2. The operator of the pharmacy or the physician must comply with the terms and conditions of the subscription agreement referred to in paragraph 1.
3. The operator of a pharmacy or the physician must comply with,
i. the Act and its regulations, and
ii. any other statute and its regulations related to the operation of a pharmacy or the practice of a physician including, without limitation and as applicable, the Drug Interchangeability and Dispensing Fee Act, the Drug and Pharmacies Regulation Act, the Regulated Health Professions Act, 1991, the Pharmacy Act, 1991, the Medicine Act, 1991, the Personal Health Information Protection Act, 2004, the Food and Drugs Act (Canada), the Criminal Code (Canada), and the Controlled Drugs and Substances Act (Canada).
4. Without limiting the condition set out in paragraph 3, the operator of the pharmacy or the physician must not have committed an offence under the laws of Canada or Ontario related to fraud in the operation of the pharmacy or, in the case of a physician, in the practice of medicine.
5. The operator of the pharmacy or the physician must comply with the Manual.
6. The operator of the pharmacy or the physician must not submit any claims that the operator or physician knows or reasonably ought to know are false, inaccurate or misleading.

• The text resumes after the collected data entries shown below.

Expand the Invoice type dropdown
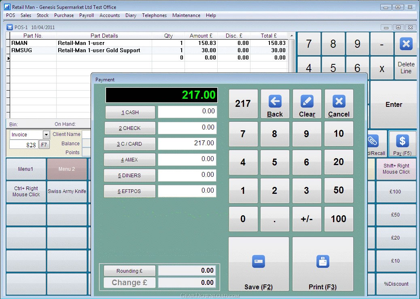The height and width of the screenshot is (299, 420). pyautogui.click(x=46, y=135)
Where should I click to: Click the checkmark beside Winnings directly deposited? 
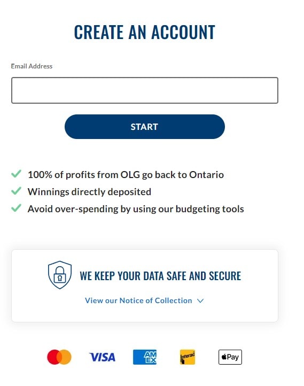click(16, 191)
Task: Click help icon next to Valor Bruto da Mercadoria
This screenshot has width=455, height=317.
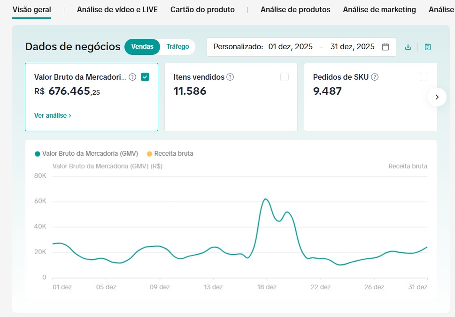Action: pyautogui.click(x=132, y=77)
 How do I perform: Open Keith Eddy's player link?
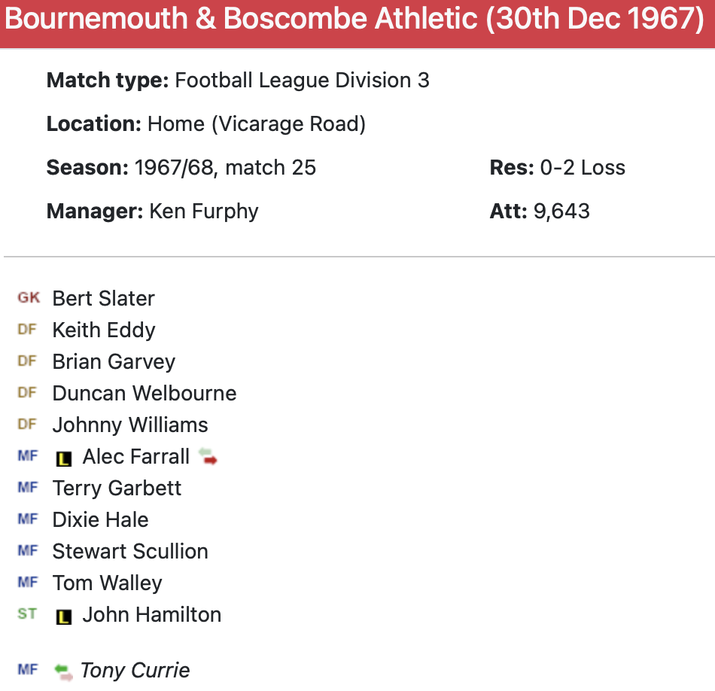point(104,330)
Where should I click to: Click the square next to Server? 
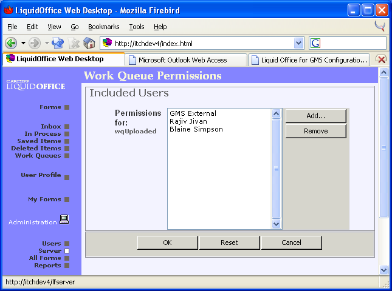[67, 251]
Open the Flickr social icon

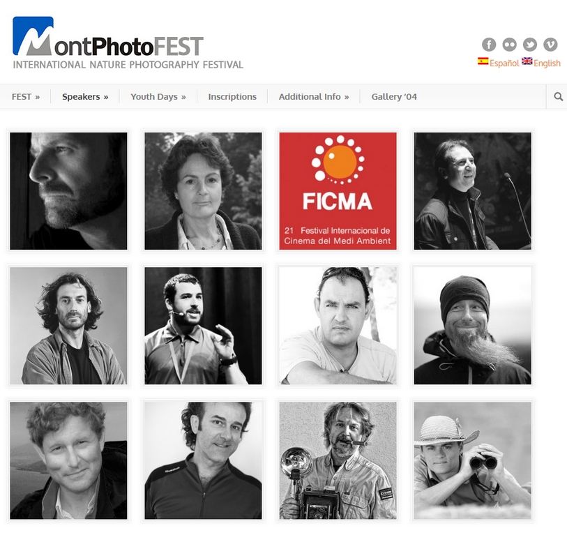(x=509, y=45)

3. The Table to subsection 29 (1) of the Regulation is amended by adding the following rows at the end:
The record required under clause 18 (9) (a).
A period of two years from the date on which the record is made.
The written agreement required under clause 18 (9) (b).
A period of two years from the date on which the written agreement is received.
4. (1) Subject to subsection (2), this Regulation comes into force on the day it is filed.
(2) Subsection 1 (2) comes into force on the day section 194 of the Long-Term Care Homes Act, 2007 comes into force.